Thank you for all the clarifications.
Several things are disturbing. And at the same time, those things are GREAT NEWS for your healing process and future life.
1) the knife incident
2) his seemingly being severely retarded in some crucial aspects of his thinking... it is retarded to believe that a 22 year old girl who has had two miscarriages and claims inability to get pregnant is being truthful... since he was in his 30s and a married man with a son etc., and not a teenager, his life experience should have informed him but clearly it did not; suggests some sort of a selective mental retardation that only affects some of the aspects of his thinking and not others. Do not know the name for that, but it is something out of the range of ordinary.

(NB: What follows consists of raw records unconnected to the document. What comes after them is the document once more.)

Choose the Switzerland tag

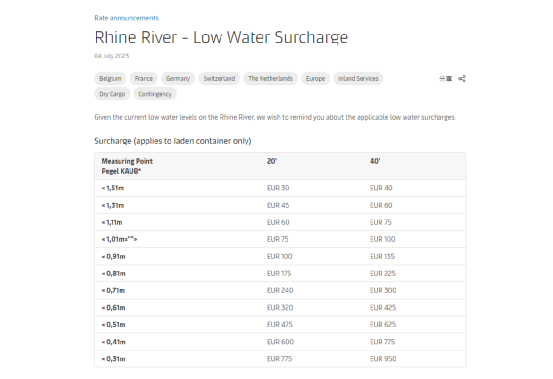[x=219, y=78]
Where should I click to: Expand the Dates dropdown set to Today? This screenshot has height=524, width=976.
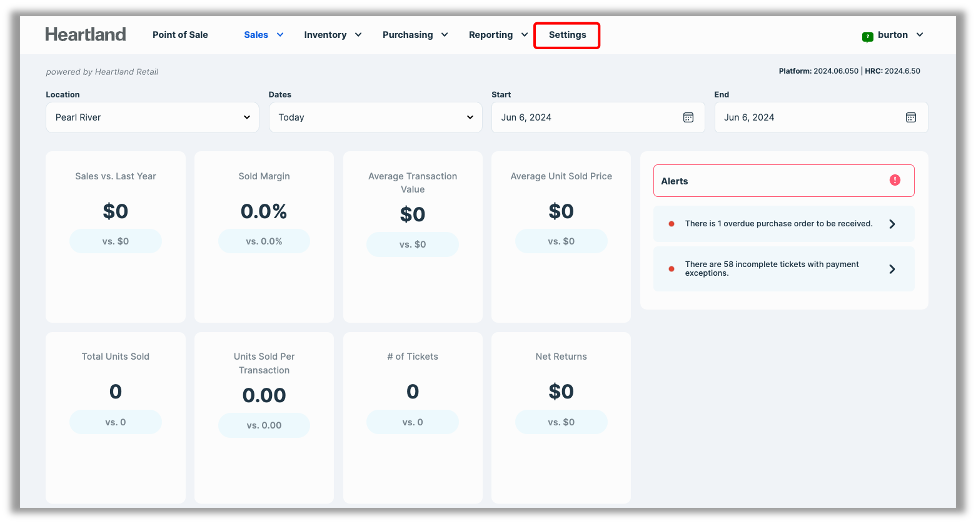pos(375,117)
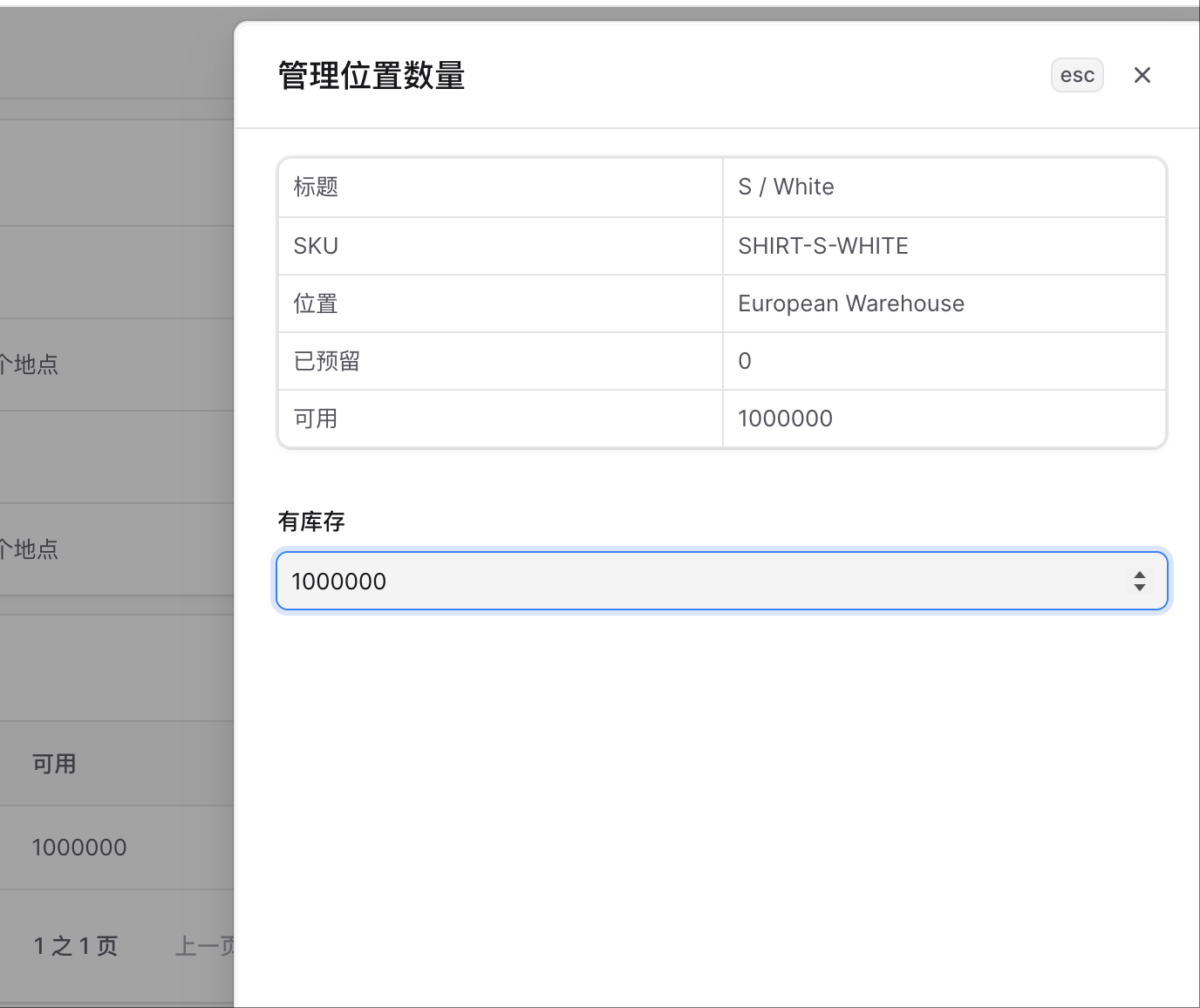Click the 管理位置数量 heading

pyautogui.click(x=372, y=76)
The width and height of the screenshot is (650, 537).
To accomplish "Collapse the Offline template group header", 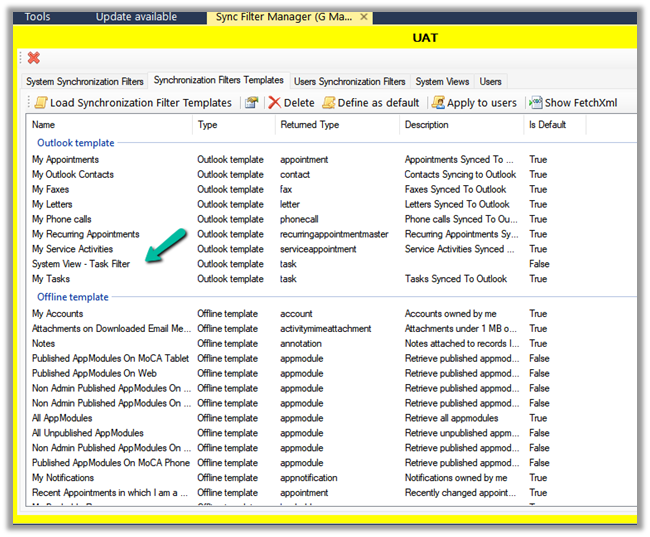I will (73, 297).
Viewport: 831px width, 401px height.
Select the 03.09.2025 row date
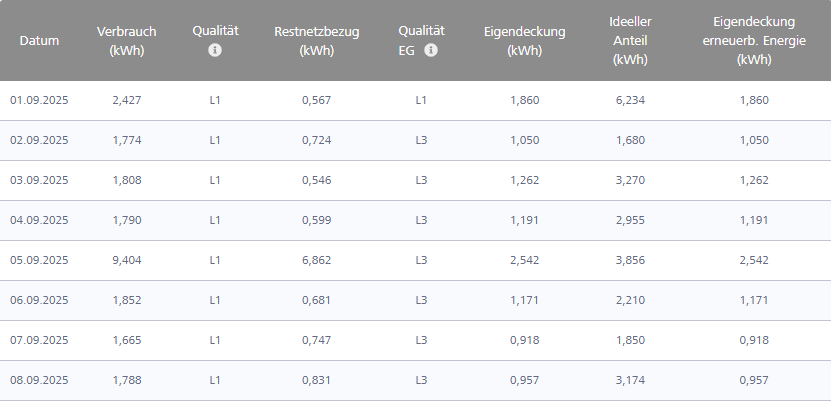pyautogui.click(x=39, y=180)
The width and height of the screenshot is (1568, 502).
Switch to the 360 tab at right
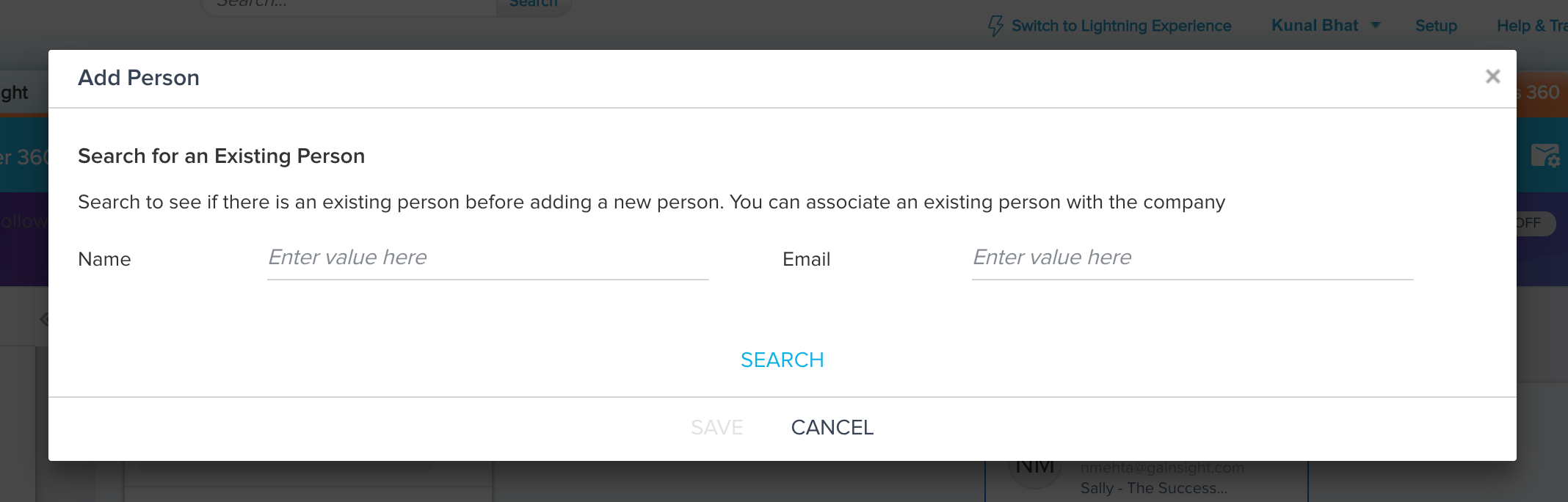click(1542, 92)
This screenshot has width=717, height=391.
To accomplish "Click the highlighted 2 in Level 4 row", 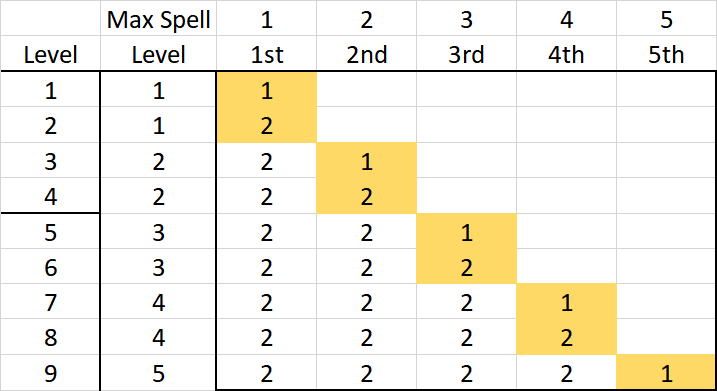I will pyautogui.click(x=366, y=196).
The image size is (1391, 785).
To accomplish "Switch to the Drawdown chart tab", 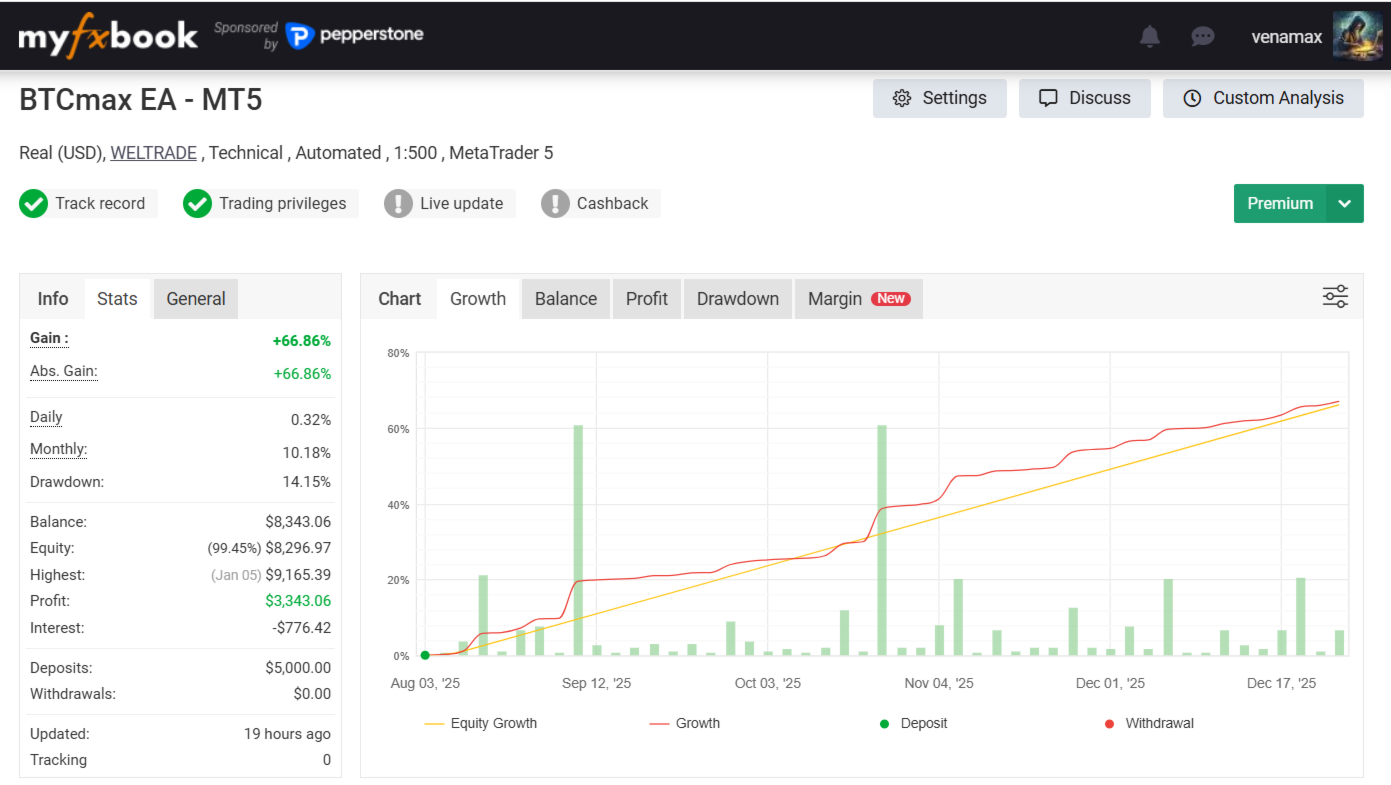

3) his having put your health at risk in the past (that adds to (1) above, with the knife, to paint a very glum picture) - as you very well know, women get pregnant not from immaculate conception, but from sex without condoms and birth control; since he was going back and forth between women, he should have known better than to risk giving you STI's.
4) many more things are disturbing but let us cut to the chase
So no, he is not worth you. And no, you did not commit any faux pas. You did the right thing by divorcing him. Reading your depiction of the court day incident is very reassuring since your current H is clearly a mensch who knows how to conduct himself. And the ex, no, he is not. And was not. So there is nothing you did wrong. It was neither possible nor desirable to keep him. Your feelings for him are precious and an important, integral part of you, currently; hopefully they will some day... no, not evaporate, but go into hybernation, which is good enough... and still remain an important, integral part of your emotional history... but he, as a person, no, no, no, the current guy is better. Very clearly and without any doubt. So to the extent that you were unsure of whether you did the right thing behaviorally by divorcing the first H, you should not feel unsure - it was the right behavioral step. Feelings should be acknowledged, worked through, etc... that you and ex sometimes have a good time together is fine and might promise better time in the future... but to run back to him - no, he is not worth it. Why run back to a man who allows a 22 year old girl to force him (in essence) to relinquish his paternal rights?.. You do not want such a man. Your feelings for such a man are valuable, but the man himself is not.